Text passage:
|---|
# M/V Phosphore Conveyor



## Bjorne (Dec 26, 2008)

Hi
There are so many clever guy´s on this site so maybe anyone can help me with a photo of the selfunloading bulker Richmond, ex. Richmond Hill, ex. Phosphore Conveyor built 1969 Mitsubishi, Japan. IMO nr 6928591. About 70 000 tons DW.
Thanks in advance
Bjorne


----------



## Bill Davies (Sep 5, 2007)

Bjorne said:


> Hi
> There are so many clever guy´s on this site so maybe anyone can help me with a photo of the selfunloading bulker Richmond, ex. Richmond Hill, ex. Phosphore Conveyor built 1969 Mitsubishi, Japan. IMO nr 6928591. About 70 000 tons DW.
> Thanks in advance
> Bjorne


Bjorne,

First of all I make no claim to being a clever guy but regarding your question.
The 'Phosphore Conveyor' was nothing short of a nightmare. Managed by Hendy International of LA in the early 70s. Converyor bely in the duct keel which went up through the Engine Room between twin Pielsticks (i think).
A hard working ship. There were other self dischargers around at the time of much superior construction and operation namely the 'Universe Conveyor' and the 'Marcona Conveyor' both of the latter companies paid the Master real money for the additional work.

Brgds

Bill


----------



## Bjorne (Dec 26, 2008)

Hi Bill
Yes, you are right. I was 2nd eng. on her in 1971. During unloading there was so
much noise in the engine room that you could hardly be there. There was two
16 cylinders Pielstik.
Bjorne


----------



## Billy1963 (Jan 4, 2006)

Fotoflite has one of her for sale 

http://www.fotoflite.com/bulker/243380.00-phosphore-conveyor.html


----------



## Bjorne (Dec 26, 2008)

Thanks Billy for the information.
BR
Bjorne


----------



## Bill Davies (Sep 5, 2007)

Billy1963 said:


> Fotoflite has one of her for sale
> 
> http://www.fotoflite.com/bulker/243380.00-phosphore-conveyor.html


Billy,

Count yourself very lucky you never sailed in the ship.
|---|
Stored records:
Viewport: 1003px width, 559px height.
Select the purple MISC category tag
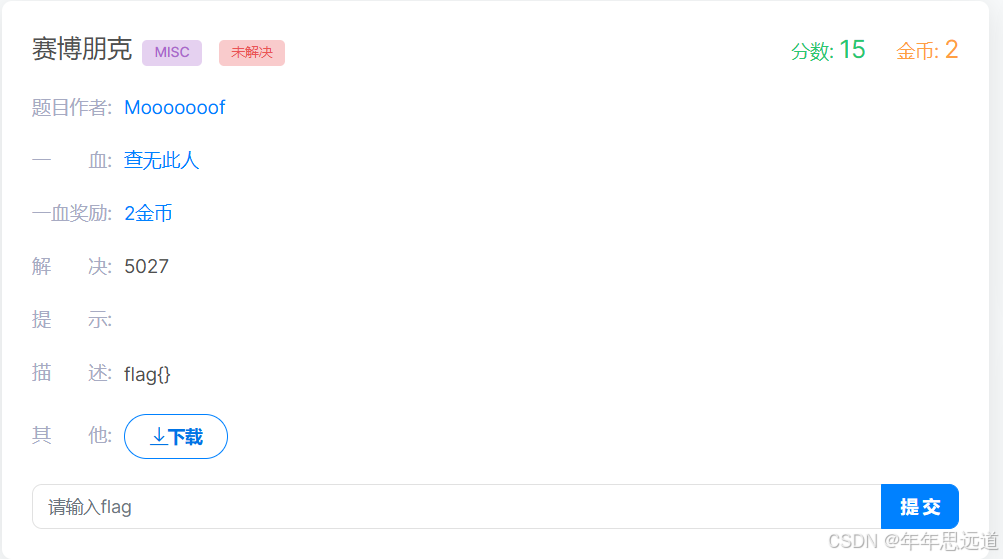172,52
|---|
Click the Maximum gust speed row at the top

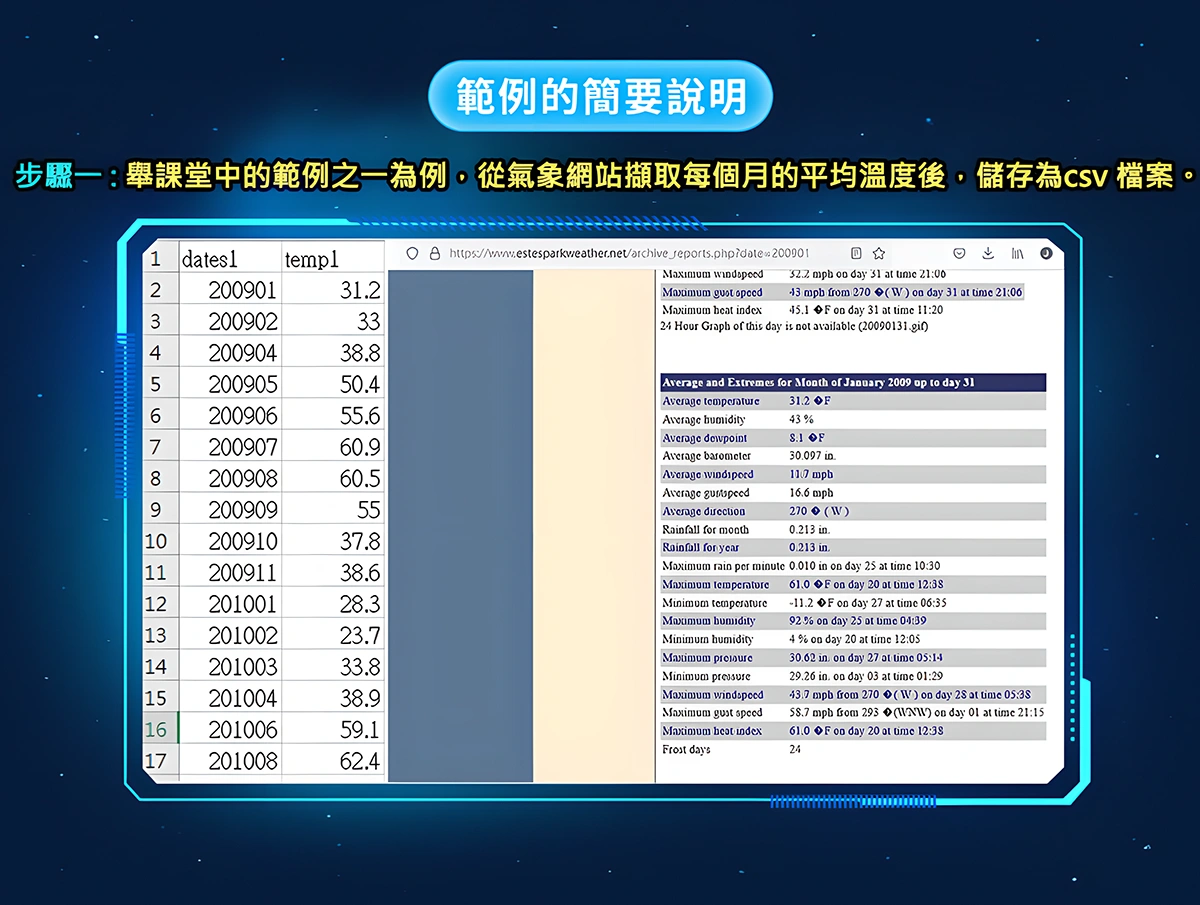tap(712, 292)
|---|
To be done:
[a] From the Phosphore Conveyor thread, retype the passage from "The 'Phosphore Conveyor'" to "the additional work.".
[b] Put this sentence from the Phosphore Conveyor thread into Spanish: "Count yourself very lucky you never sailed in the ship."

Responses to the tasks:
[a]
The 'Phosphore Conveyor' was nothing short of a nightmare. Managed by Hendy International of LA in the early 70s. Converyor bely in the duct keel which went up through the Engine Room between twin Pielsticks (i think).
A hard working ship. There were other self dischargers around at the time of much superior construction and operation namely the 'Universe Conveyor' and the 'Marcona Conveyor' both of the latter companies paid the Master real money for the additional work.

[b] Considérate muy afortunado de no haber navegado nunca en ese barco.